3–5 minutes

How Much More Time Does It Take to Afford a House Today Compared to the 1980s?

The good old days, when houses were cheap, gas was a buck, and a Big Mac wouldn’t make you feel broke. But were things really easier back then? When it comes to buying a house, the numbers tell an eye-opening story. If you’ve ever wondered how much longer we’re working today (2024) to afford a home compared to the 1980s this is for you.

Housing Costs Then vs. Now

Back in the 1980s, the average house cost around $80,000. Fast forward to 2024, and that number has jumped to a whopping $450,000. On paper, that’s more than five times the price. But salaries have also gone up—right?

In the 1980s, the average annual salary was around $20,000, while today it’s about $60,000. So, shouldn’t things have balanced out? Unfortunately, not when you consider purchase power and how much of your income you can realistically dedicate to housing.

Let’s Assume that we save 30%

Saving 30% of your annual income is possible but it sure isn’t easy to do with an average salary in relation to what things cost these days. To illustrate, let’s do some math.

How Long Did It Take in the 1980s?

If you earned $20,000 a year and dedicated 30% of your income to housing:

  • You’d have $6,000 annually set aside for a future house.
  • To save for an $80,000 home, it would take 13.33 years.
  • Assuming you work 2,000 hours a year (8 hours a day, 5 days a week), that’s 26,660 hours of work to afford a house.

This was back in the time of big hair, Walkmans, and Pac-Man. You could still feel like homeownership was achievable, even if it took some dedication.

What About in 2024?

Today, earning $60,000 a year and setting aside 30% of your income for housing:

  • You’d have $18,000 annually set aside for a future house.
  • To save for a $450,000 home, it would take 25 years.
  • That’s 50,000 hours of work—nearly double what it took in the 1980s.

Now imagine doing this during the era of TikTok, avocado toast, endless streaming subscriptions, and sky-high rents. It’s not surprising that many people feel homeownership slipping further out of reach.

Why the Change?

So, what’s behind this massive increase in time to afford a house? Here are a few factors:

1. Prices Have Outpaced Salaries

Sure, incomes have risen, but nowhere near as fast as housing costs. In the 1980s, the price-to-income ratio for homes was around 4:1. Today, it’s closer to 8:1—meaning houses are much less affordable relative to earnings.

2. Cost of Living is Higher

Back in the day, groceries, utilities, and education were much cheaper. Today, you’re juggling higher bills, student loans, and subscription services.

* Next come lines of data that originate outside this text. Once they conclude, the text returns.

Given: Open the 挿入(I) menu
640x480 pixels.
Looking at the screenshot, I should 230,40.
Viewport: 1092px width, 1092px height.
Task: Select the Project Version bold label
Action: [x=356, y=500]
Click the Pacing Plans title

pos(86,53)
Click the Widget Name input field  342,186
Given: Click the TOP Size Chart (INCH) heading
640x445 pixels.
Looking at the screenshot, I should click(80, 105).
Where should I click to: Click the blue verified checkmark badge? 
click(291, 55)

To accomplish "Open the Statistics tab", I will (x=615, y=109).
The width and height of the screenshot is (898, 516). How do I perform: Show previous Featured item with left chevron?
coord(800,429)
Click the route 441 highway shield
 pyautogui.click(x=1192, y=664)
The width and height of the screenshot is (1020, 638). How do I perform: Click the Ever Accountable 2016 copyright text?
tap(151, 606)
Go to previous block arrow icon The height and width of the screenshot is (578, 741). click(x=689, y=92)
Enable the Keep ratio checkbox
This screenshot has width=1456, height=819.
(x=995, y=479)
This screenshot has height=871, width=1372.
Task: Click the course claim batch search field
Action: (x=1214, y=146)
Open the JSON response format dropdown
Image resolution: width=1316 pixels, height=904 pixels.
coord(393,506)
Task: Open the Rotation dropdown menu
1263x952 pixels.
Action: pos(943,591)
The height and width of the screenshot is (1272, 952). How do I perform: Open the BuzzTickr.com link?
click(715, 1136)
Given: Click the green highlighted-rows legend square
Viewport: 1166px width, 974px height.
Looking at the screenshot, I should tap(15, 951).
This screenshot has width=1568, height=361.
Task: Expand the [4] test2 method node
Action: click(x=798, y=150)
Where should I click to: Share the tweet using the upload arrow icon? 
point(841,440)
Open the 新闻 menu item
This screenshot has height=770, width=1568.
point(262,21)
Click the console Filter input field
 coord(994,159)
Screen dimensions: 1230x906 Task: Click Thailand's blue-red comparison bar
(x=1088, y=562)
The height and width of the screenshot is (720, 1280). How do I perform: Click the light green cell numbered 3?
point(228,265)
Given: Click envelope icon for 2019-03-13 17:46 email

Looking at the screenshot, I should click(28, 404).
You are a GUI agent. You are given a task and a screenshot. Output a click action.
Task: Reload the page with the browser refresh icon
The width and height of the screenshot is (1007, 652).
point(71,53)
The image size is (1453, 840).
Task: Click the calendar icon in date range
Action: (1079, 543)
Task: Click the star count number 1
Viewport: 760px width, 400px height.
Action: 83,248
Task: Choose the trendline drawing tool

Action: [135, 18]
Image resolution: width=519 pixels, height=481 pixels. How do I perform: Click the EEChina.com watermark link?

That leaves less wiggle room to save for a house.

3. Lifestyle Expectations Have Changed

People in the 1980s often bought modest starter homes. Now, many first-time buyers aim for larger, updated homes, which can drive up costs.

Yes, it’s true that homes today might come with more features or extra space compared to what you’d get in the 80s. But is the added value really worth double the cost in time? Probably not.

The thought of saving for 25 years just to afford a house is mind-blowing.

That’s Why We Have Banks, Right?

Sure, you might say, “That’s what banks are for—to help us buy houses.” Fair enough! But let’s take a closer look at what “help” really means when it comes to financing a home. Even with generous terms from a bank, the numbers might surprise you.

Total Cost Breakdown for a $450,000 House at 4.5% Interest

  1. Monthly Mortgage Payment: $1,824.07
    This is what you’d pay every month for 30 years, assuming you lock in a 4.5% fixed interest rate.
  2. Total Paid Over 30 Years (Mortgage Payments): $656,664.16
    That’s just the interest and principal on your loan—not including insurance, taxes, or maintenance.
  3. Down Payment (20%): $90,000
    Upfront savings needed to qualify for the best terms.

Grand Total Cost of the House: $746,664.16.

Yeah! That sounds like fun. Spending 66 years living a stupid house dream being handcuffed by the bank.

Even with a relatively low interest rate of 4.5%, you’ll pay more than $296,000 in interest alone over 30 years. Essentially, you’re buying your house 1.65 times over.

Instead of thinking in terms of money, start thinking about how much time you’re exchanging for the things you want. This shift in perspective can truly transform your life.

Everyone should ask themselves: How much time am I trading for my salary, and how much time does my work allow me to gain back for myself?

The input output ratio is important.

Input is the time you invest to earn what you need.

Output is the time that your income allows you to reclaim, time to spend as you choose. Put freedom and liberty at the top of your priorities.

Your time is your most valuable asset.